Turkey is a signal of wider calamity in global markets - analyst
The danger of a severe economic crisis in Turkey is only a harbinger of a wider calamity in global markets, according to analyst Tim Lee, who has been warning against the fragility of the Turkish economy since 2011, the New York Times reported on Saturday.
Turkish lira fell to successive record lows against the dollar over the past weeks, due to a diplomatic battle with the United States over the release of Pastor Andrew Brunson and other U.S. nationals jailed in Turkey, coupled with the worries of the investors regarding President Recep Tayyip Erdoğan’s grip on monetary policies.
The economic meltdown in Turkey may have spillover effects on the global financial markets, as the stock prices of European banks, which have been big lenders to their Turkish counterparts, dropped sharply on Friday, with investors worried that a wave of corporate bankruptcies in Turkey would lead to a banking bust in the country, the New York Times said.
“Turkey is the canary in the coal mine,” Tim Lee said on Friday. “We are going have another crash that will be worse than 2008 in certain ways.”
After working as an economist for the British mutual fund company GT Management, Lee started his own business in 2003 and writes the newsletter called piEconomics followed by a small cluster of European Investment Banks.
As early as 2001, at a time when the Turkish economy was regarded as one of the successful examples of emerging markets, Lee predicted that Turkey would need a $100 billion bailout, noticing that the Turkish growth was reliant on financing from foreign investors, showing similarities to what had happened to Thailand in the years before the Asian financial crisis in 1997.
In 2013, he claimed that the Turkish lira, then trading at 1.9 to the dollar, would crater to 7.2, yet many overlooked his prediction, as Turkish economy was humming. However, Turkish economy gradually deteriorated over the next five years as he had anticipated.

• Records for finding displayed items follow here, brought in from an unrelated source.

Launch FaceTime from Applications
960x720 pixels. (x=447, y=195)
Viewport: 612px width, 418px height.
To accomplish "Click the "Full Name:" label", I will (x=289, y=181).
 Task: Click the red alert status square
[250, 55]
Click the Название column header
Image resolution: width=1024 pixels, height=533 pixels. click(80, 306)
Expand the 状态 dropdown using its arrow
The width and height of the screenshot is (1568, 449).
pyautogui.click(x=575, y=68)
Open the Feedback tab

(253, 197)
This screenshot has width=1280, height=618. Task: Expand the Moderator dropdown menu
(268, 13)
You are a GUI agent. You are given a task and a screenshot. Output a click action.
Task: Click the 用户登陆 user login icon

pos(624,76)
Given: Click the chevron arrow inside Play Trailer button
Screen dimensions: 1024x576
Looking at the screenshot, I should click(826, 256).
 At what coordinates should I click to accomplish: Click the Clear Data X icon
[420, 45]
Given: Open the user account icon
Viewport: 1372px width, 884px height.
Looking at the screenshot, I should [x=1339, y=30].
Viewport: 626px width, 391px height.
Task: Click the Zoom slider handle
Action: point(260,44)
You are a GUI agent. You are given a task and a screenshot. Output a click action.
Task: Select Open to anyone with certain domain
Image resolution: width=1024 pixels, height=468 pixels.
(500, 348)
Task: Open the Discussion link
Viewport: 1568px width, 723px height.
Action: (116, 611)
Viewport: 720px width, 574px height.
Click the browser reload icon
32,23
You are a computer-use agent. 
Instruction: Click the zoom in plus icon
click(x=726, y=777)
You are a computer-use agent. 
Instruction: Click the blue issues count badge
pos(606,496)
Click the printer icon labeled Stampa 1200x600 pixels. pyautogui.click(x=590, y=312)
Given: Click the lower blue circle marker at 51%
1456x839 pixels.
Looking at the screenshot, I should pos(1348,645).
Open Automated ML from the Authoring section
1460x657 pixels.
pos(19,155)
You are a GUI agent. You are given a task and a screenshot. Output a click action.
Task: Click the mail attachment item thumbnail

Corporate, financial and other debt denominated in foreign currencies, mostly dollars, represents about 70 percent of Turkey’s economy and a weakening of Turkish lira makes it harder for companies to repay their loans in foreign currency.
The threat is that as the lira loses value, it becomes more expensive for Turkish companies to repay their dollar-denominated loans. “Companies there just ignored all the risks and kept borrowing in dollars,” Lee told the New York Times.
Nowadays, Lee argues that Turkey can be a signal for other economies that are reliant on cheap debt. He predicts that a global financial crisis will follow, with investors fleeing developing economies, then Europe and eventually the American stock and bond markets.
“It won’t be a banking crisis this time around — it will be a financial market crisis,” Mr. Lee said. “And I am very confident that it will happen.”